La maladie d’abord n’a pas de nom, précise Jean-François Bazin.

Jules Émile Planchon (1823 - 1888), botaniste français qui baptisa le puceron dévastateur

La découverte et l’identification de l’insecte responsable de la mortalité des vignes ont pris quelques années. C’est le professeur Jules Planchon qui, à Montpellier, a baptisé définitivement le puceron dévastateur : Phylloxéra vastatrix ( du grec phyllon, « feuille » et xeros « sec » et du latin vastatrix « dévastateur ») ; un insecte très complexe, à la fois ailé et souterrain qui se propage d’environ une trentaine de kilomètres par an. D’où peut bien venir ce parasite nouveau qui se développe si rapidement et si insidieusement ? On ne soupçonne pas encore les vignes américaines de la Côte-Est cultivées, en Europe, dans des jardins botaniques et dans plusieurs vignobles privés envahis par le phylloxéra. Ces vignes américaines, porteuses du puceron mais résistantes, ne présentaient pas de symptômes de dépérissement sur le sol européen. Il a fallu tout un cheminement scientifique pour comprendre qu’un vignoble indemne du phylloxéra pouvait introduire ce parasite sur les plants indigènes des autres contrées.

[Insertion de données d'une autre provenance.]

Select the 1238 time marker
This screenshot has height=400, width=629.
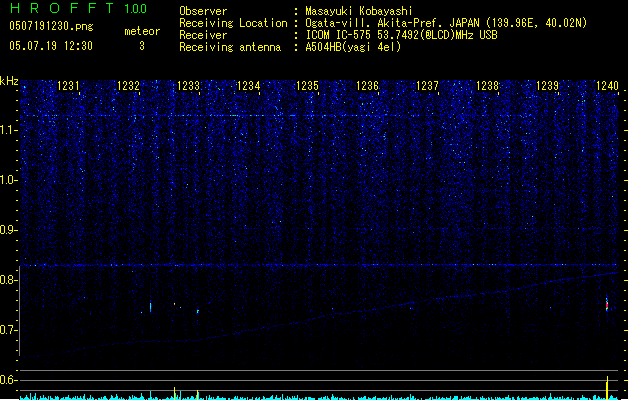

L’insecte maintenant identifié, il s’agit de trouver les moyens pour le détruire. C’est le point de départ d’une masse considérable de travaux scientifiques et expérimentaux soutenus, entre autres, par le gouvernement. Tâtonnements, tentatives diverses et variées, et querelles partisanes se sont multipliés pendant ces années d’efforts pour éviter la ruine du vignoble.

Phylloxéra (Daktulosphaira vitifoliae)



Les « submersionistes »



L’idée d’asphyxier le phylloxéra en inondant le sol tous les hivers fut un premier succès pour les régions proches du littoral ou de certaines rivières. La méthode de la submersion permit à des viticulteurs de sauver leurs exploitations. De même la vigne établie sur des sables résistait à l’insecte.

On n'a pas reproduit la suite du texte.